**Prompt**
Whenever a line in the records below holds the string "computer", copy it out.

Record extracts Start Marker

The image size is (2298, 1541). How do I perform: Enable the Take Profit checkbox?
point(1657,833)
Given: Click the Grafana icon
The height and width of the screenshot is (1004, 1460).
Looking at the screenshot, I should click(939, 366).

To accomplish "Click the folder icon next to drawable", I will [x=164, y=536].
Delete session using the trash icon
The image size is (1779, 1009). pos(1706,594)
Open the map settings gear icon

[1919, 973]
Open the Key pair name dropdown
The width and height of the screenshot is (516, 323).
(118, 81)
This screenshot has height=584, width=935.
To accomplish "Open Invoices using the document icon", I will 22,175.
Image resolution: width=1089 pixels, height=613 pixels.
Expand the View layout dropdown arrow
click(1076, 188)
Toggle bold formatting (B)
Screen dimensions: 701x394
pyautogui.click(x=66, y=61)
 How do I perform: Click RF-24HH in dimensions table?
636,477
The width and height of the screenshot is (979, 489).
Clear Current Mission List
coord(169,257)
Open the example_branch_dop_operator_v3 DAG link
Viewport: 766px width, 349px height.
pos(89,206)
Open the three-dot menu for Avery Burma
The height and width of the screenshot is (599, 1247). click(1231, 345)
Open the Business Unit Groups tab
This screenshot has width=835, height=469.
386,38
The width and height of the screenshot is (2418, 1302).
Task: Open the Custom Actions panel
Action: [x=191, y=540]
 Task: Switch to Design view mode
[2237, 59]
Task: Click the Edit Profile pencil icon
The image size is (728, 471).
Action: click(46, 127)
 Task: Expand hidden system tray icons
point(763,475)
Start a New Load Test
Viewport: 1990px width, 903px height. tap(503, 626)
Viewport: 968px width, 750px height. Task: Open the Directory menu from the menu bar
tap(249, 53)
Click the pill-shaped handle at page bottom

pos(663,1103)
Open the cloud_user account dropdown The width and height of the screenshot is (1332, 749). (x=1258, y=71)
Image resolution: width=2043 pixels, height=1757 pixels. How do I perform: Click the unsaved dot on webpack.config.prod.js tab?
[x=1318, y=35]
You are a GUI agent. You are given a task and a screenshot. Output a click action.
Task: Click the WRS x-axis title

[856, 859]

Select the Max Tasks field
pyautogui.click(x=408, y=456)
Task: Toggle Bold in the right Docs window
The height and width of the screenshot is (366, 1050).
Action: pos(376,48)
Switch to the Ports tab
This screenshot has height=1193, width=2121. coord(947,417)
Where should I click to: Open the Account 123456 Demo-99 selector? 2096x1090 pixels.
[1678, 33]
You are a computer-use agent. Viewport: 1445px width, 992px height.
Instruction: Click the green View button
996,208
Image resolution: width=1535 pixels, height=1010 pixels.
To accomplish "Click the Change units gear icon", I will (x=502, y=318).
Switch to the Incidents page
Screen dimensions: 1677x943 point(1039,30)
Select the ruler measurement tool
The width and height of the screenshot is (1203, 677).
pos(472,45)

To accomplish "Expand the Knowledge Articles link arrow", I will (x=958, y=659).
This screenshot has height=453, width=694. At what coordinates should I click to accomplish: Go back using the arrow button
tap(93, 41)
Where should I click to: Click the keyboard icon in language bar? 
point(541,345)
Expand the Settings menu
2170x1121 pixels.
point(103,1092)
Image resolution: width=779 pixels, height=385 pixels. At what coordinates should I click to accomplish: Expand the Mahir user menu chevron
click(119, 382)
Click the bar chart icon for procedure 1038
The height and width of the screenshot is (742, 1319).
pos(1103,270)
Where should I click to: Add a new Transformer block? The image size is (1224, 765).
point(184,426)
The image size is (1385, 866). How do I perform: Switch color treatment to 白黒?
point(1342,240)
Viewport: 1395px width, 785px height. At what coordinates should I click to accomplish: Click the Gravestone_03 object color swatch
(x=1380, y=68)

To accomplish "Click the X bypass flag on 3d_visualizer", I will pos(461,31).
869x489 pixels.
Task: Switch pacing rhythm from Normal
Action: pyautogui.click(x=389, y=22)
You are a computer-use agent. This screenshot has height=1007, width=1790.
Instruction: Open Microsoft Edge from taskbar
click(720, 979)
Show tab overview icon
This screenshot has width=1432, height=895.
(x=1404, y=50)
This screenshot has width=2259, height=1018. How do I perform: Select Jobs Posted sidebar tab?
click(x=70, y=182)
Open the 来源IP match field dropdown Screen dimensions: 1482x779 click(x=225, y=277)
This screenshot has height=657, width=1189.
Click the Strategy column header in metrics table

Record extracts End Marker

**Response below**
You are a computer-use agent. Viewport: 1445px width, 992px height.
You are a computer-use agent. This screenshot has height=1007, width=1790.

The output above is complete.